Un effort particulier a été consenti pour valoriser les langues nationales, en complément du français et de l’arabe. Ce choix symbolique marque la volonté de bâtir une école enracinée dans la culture djiboutienne, ouverte à la diversité linguistique et respectueuse de l’identité du pays.

Les effets de la réforme : progrès et défis. Deux décennies après son lancement, la réforme éducative djiboutienne porte ses fruits. Les progrès sont visibles dans tous les segments : accès, parité, formation, équipements, gouvernance. L’école est devenue un instrument essentiel de cohésion sociale et de mobilité. Les jeunes générations, mieux éduquées, accèdent désormais à des parcours d’études supérieures et à des emplois qualifiés.

Cependant, les défis demeurent. Le système doit consolider les acquis et répondre à de nouvelles exigences : la qualité de l’enseignement, la pertinence des apprentissages, la maîtrise du numérique et l’adéquation entre formation et emploi. Le gouvernement en est pleinement conscient et a engagé, depuis 2020, une deuxième phase de modernisation, en lien avec la Vision Djibouti 2035.

Vers une école de l’excellence et de l’innovation. Dans cette nouvelle étape, l’accent est mis sur la performance et l’innovation.

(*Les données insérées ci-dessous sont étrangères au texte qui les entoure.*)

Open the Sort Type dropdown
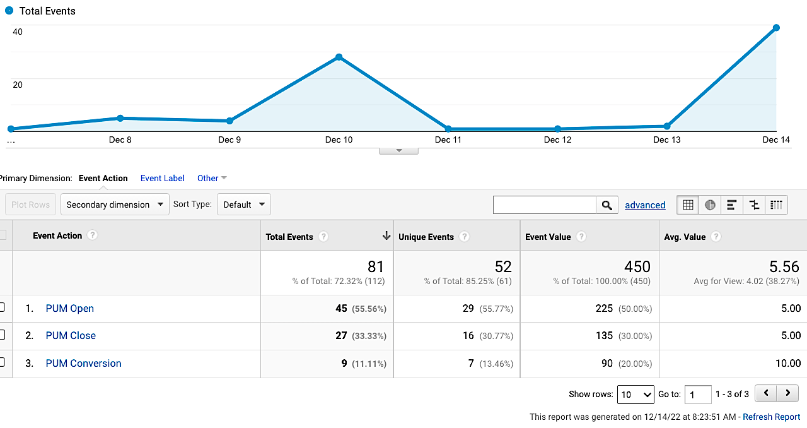 click(244, 204)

Le MENFOP s’est doté d’outils modernes de suivi et d’évaluation, et collabore étroitement avec les partenaires internationaux pour intégrer les meilleures pratiques pédagogiques.

L’introduction progressive du numérique à l’école, la formation aux métiers du futur et la promotion de l’enseignement technique et professionnel témoignent de cette orientation.

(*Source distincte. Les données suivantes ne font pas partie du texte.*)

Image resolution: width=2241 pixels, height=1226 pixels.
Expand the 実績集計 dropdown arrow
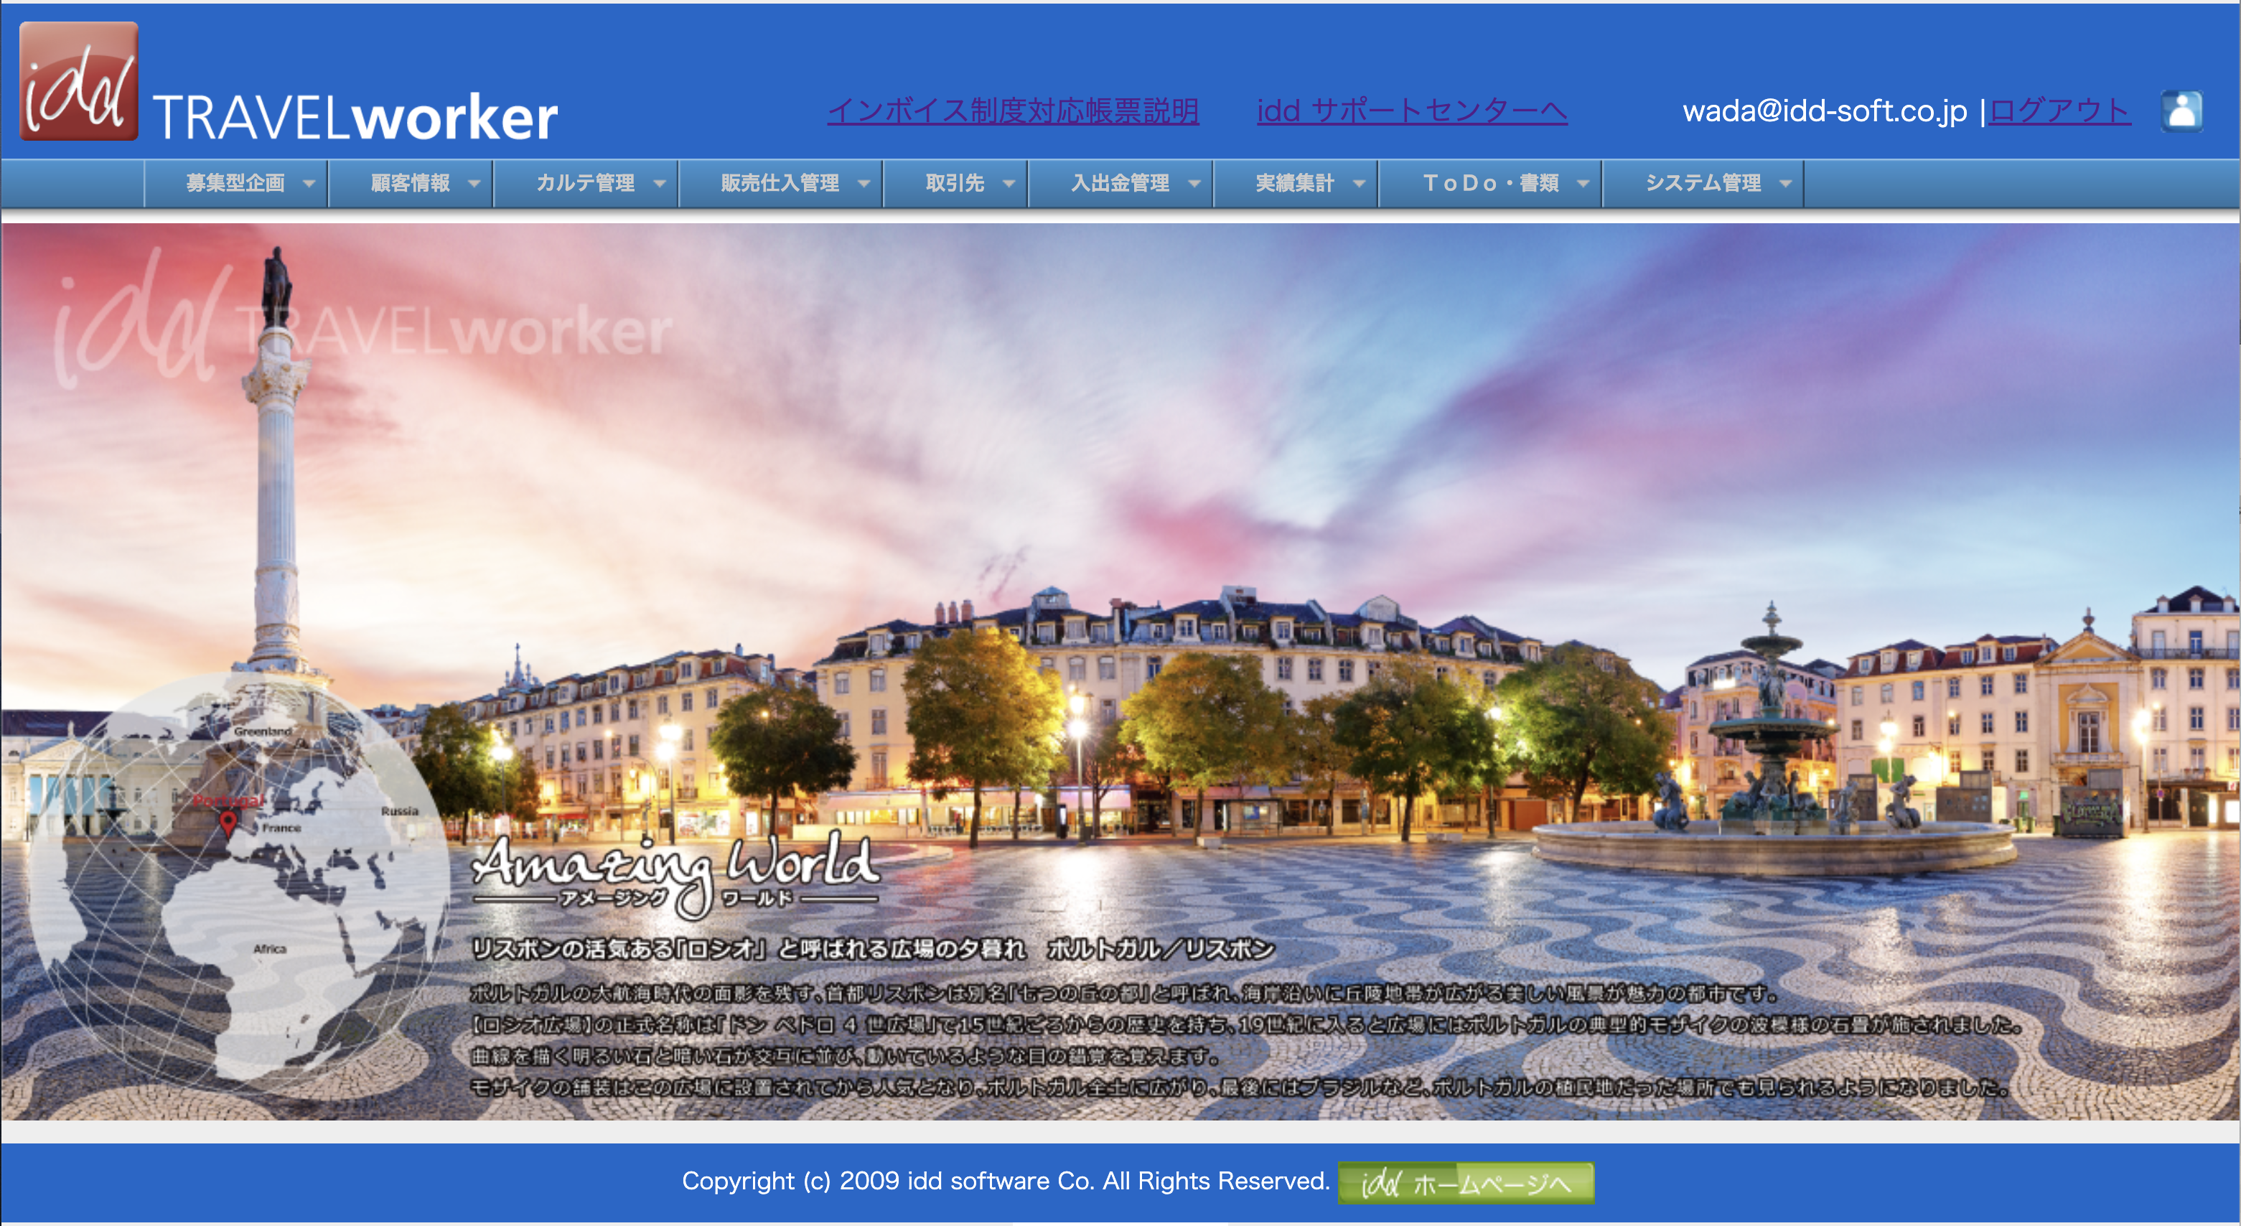1359,184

Le ministère encourage également la recherche éducative et la production de ressources pédagogiques locales. L’objectif est clair : bâtir une école djiboutienne de l’excellence, capable de former des citoyens responsables, compétents et attachés aux valeurs de la République.

Un modèle de réforme maîtrisée. Vingt ans après sa mise en œuvre, la réforme de l’école djiboutienne apparaît comme un modèle de continuité et de cohérence politique. Là où beaucoup de pays connaissent des changements de cap fréquents, Djibouti a su maintenir une ligne directrice stable, en adaptant progressivement ses priorités aux réalités du terrain.

Ce succès tient à trois facteurs : une volonté politique forte, une planification rigoureuse, et une appropriation collective du changement. Le leadership du Président Ismaïl Omar Guelleh, l’engagement des enseignants et la mobilisation des partenaires ont permis d’ancrer durablement la réforme dans le paysage national.

Une refondation au service du développement. L’école djiboutienne n’est plus celle des années 1990. Elle s’est transformée, structurée, ouverte. Elle accompagne désormais la transformation du pays tout entier, en préparant les générations qui bâtiront l’avenir. En investissant massivement dans l’éducation, Djibouti a fait le choix le plus sûr pour son développement : celui du capital humain. Cette conviction, au cœur de la réforme, reste plus que jamais d’actualité. Car c’est dans les salles de classe, auprès des élèves et de leurs enseignants, que se joue la promesse d’une nation prospère, juste et fière de son identité.